===== EXTRAIT DU DOCUMENT

La règle que le contrat d'assurance est un contrat d'indemnité reste donc en vigueur. Elle n'est pas destinée à légitimer le contrat d'assurance en le distinguant du jeu ou du pari, mais elle marque la limite qui détermine l'utilité du contrat. L'assurance qui n'est pas purement indemnitaire peut être dangereuse au point de vue social. Le contrat ne change pas de nature, mais le but poursuivi par les parties n'est plus le même. La loi commerciale ne doit pas reconnaître un contrat qui ne présente pas d'utilité dans les relations commerciales et peut favoriser l'inaction coupable ou l'action criminelle de l'un des contractants.

Le problème se réduit donc en définitive à proscrire au nom du principe indemnitaire les assurances sans utilité réelle, source de gains qui pourraient être trop facilement illicites. C'est une question de mesure. Le législateur doit prévenir le danger et témoigner d'une sévérité d'autant plus grande qu'il lui paraît plus sérieux.

 

2365. - B. Extension de l'assurance. - Différents aspects. - Le contrat d'assurance maritime, dégagé des contrats voisins, et arrivé à une vie juridique indépendante, a vu peu à peu son champ d'application s'étendre.

Cette extension peut être envisagée à trois points de vue d'abord les risques couverts par l'assurance ont augmenté ; en second lieu les parties ont conclu des contrats susceptibles de s'adapter aux intérêts des assurés ; enfin l'assurance a créé des rapports nouveaux entre assureurs.

2366. – 1° Extension des risques couverts par l'assurance. - La police usitée encore aujourd'hui par le Lloyd anglais, mais avec de très importantes modifications, reproduit l'ancienne formule d'une police de 1779. Cette police reproduisait elle-même une formule plus ancienne imitée des polices italiennes. On peut donc se faire une idée par la lecture de ce contrat de la nature des risques qui étaient autrefois garantis par l'assurance maritime. L'assureur garantit le marchand' contre les récifs, écueils et tempêtes et contre les prises et captures par l'ennemi, corsaires, pirates et voleurs. Ce sont les seuls risques garantis. L'assuré reste à découvert pour toutes les avaries. causées au navire par les événements normaux de la navigation et pour -toute détérioration de la cargaison pendant le voyage. De plus, même quand le risque est couvert par l'assurance, on ne tient pas compte des avaries peu importantes. Enfin, pour certaines marchandises, les assureurs ne promettent d'indemnité que s'il y a sinistre majeur.

==========

• _CONSIGNES DES TÂCHES_
1. Indiquez si chacune des affirmations suivantes concorde avec l'extrait sur l'assurance, en répondant par oui ou par non et en citant à l'identique les mots de l'extrait qui tranchent la question. (a) L'assurance qui n'est pas purement indemnitaire peut présenter un danger au point de vue social. (b) La police du Lloyd anglais reprend la formule de 1779 sans aucune modification. (c) L'extension de l'assurance est envisagée sous deux points de vue.
2. Réécrivez le passage de l'extrait sur l'assurance qui va de « Le problème se » jusqu'à « champ d'application s'étendre. » inclus, en remplaçant « législateur » par « juge ».

===== DONNÉES FOURNIES

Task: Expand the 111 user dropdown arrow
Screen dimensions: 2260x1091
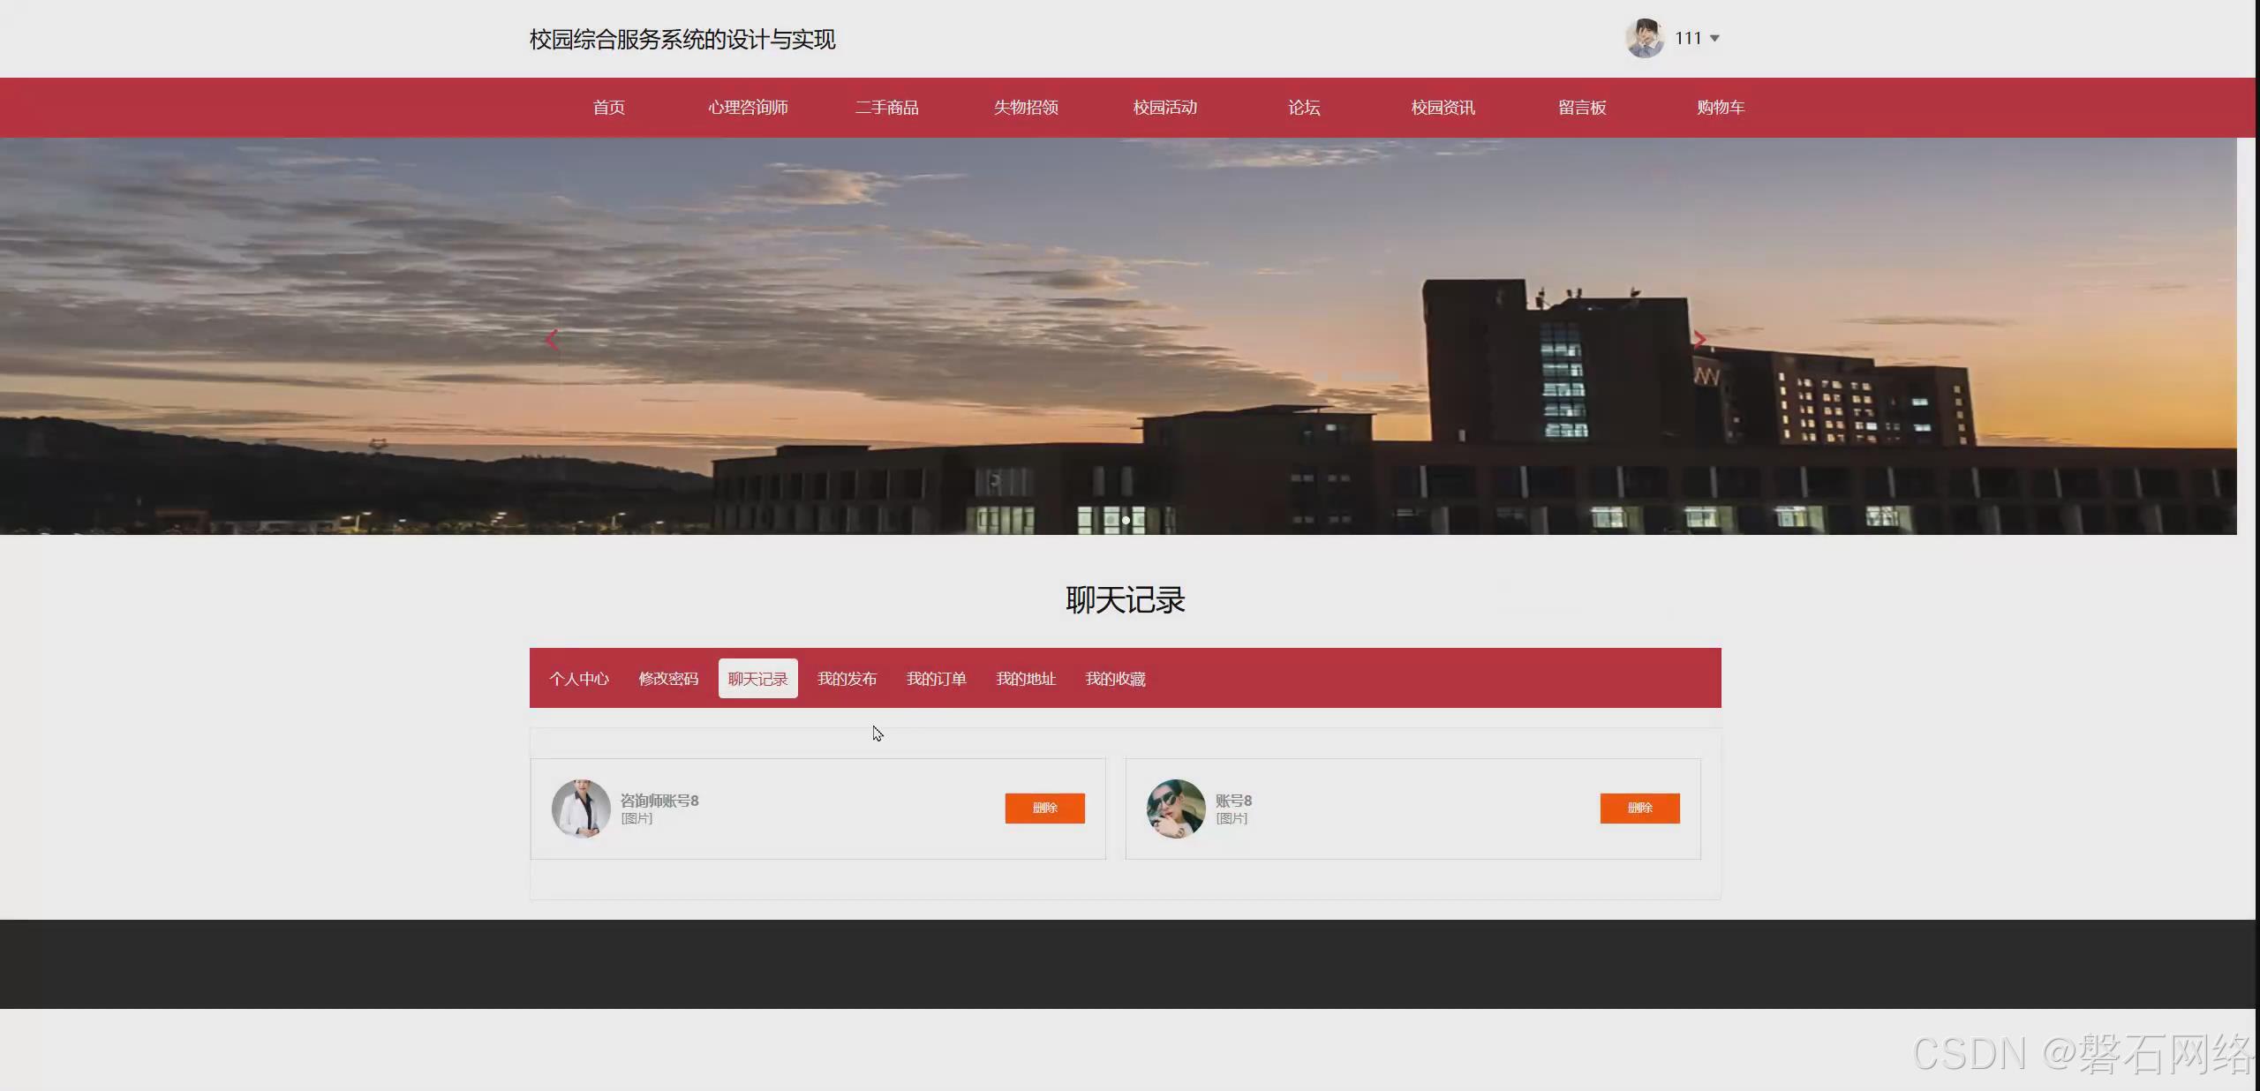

==========

• _RÉPONSES PAR TÂCHE_
1.
(a) Oui : « L'assurance qui n'est pas purement indemnitaire peut être dangereuse au point de vue social. »
(b) Non : « La police usitée encore aujourd'hui par le Lloyd anglais, mais avec de très importantes modifications, reproduit l'ancienne formule d'une police de 1779. »
(c) Non : « Cette extension peut être envisagée à trois points de vue »

2.
Le problème se réduit donc en définitive à proscrire au nom du principe indemnitaire les assurances sans utilité réelle, source de gains qui pourraient être trop facilement illicites. C'est une question de mesure. Le juge doit prévenir le danger et témoigner d'une sévérité d'autant plus grande qu'il lui paraît plus sérieux.

 

2365. - B. Extension de l'assurance. - Différents aspects. - Le contrat d'assurance maritime, dégagé des contrats voisins, et arrivé à une vie juridique indépendante, a vu peu à peu son champ d'application s'étendre.